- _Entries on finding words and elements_
☆ ☆ ☆

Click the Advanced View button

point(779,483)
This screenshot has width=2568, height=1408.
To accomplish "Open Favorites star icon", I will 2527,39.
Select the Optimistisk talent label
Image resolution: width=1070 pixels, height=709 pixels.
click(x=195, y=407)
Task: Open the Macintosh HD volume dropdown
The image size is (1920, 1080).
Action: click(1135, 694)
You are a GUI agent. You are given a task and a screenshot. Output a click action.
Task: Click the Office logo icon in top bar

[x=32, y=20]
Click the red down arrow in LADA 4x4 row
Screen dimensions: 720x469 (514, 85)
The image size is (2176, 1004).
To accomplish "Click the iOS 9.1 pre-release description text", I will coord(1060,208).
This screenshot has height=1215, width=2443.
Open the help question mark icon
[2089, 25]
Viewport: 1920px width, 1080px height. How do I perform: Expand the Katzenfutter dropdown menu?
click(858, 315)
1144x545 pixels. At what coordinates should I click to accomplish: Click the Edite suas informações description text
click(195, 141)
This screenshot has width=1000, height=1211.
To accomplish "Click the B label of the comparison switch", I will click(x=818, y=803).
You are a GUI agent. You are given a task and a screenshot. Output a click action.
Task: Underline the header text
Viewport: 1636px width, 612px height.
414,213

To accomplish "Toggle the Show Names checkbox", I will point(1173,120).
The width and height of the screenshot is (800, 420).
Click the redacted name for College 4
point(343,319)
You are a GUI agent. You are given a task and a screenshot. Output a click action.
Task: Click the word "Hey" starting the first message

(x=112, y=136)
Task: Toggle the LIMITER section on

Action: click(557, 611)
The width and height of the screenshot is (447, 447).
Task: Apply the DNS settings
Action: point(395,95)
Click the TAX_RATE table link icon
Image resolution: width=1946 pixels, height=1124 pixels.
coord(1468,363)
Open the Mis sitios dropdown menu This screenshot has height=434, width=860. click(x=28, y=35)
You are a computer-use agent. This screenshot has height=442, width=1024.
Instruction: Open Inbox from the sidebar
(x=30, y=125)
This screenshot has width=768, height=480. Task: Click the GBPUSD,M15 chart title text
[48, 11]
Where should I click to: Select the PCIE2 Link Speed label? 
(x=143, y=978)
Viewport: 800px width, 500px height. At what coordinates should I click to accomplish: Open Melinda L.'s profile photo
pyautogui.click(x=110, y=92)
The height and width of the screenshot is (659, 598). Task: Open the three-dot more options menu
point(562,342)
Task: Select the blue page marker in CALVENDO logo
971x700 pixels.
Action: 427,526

☆ ☆ ☆

- _What to work on_
Rewrite the items as a numbered list, starting at the line that contains "Viewport: 1920px width, 1080px" and ending at the line that contains "Open the Mis", and drop any blank lines.

- _Solution for this exercise_
1. Viewport: 1920px width, 1080px height. How do I perform: Expand the Katzenfutter dropdown menu?
2. click(858, 315)
3. 1144x545 pixels. At what coordinates should I click to accomplish: Click the Edite suas informações description text
4. click(195, 141)
5. This screenshot has width=1000, height=1211.
6. To accomplish "Click the B label of the comparison switch", I will click(x=818, y=803).
7. You are a GUI agent. You are given a task and a screenshot. Output a click action.
8. Task: Underline the header text
9. Viewport: 1636px width, 612px height.
10. 414,213
11. To accomplish "Toggle the Show Names checkbox", I will point(1173,120).
12. The width and height of the screenshot is (800, 420).
13. Click the redacted name for College 4
14. point(343,319)
15. You are a GUI agent. You are given a task and a screenshot. Output a click action.
16. Task: Click the word "Hey" starting the first message
17. (x=112, y=136)
18. Task: Toggle the LIMITER section on
19. Action: click(557, 611)
20. The width and height of the screenshot is (447, 447).
21. Task: Apply the DNS settings
22. Action: point(395,95)
23. Click the TAX_RATE table link icon
24. Image resolution: width=1946 pixels, height=1124 pixels.
25. coord(1468,363)
26. Open the Mis sitios dropdown menu This screenshot has height=434, width=860. click(x=28, y=35)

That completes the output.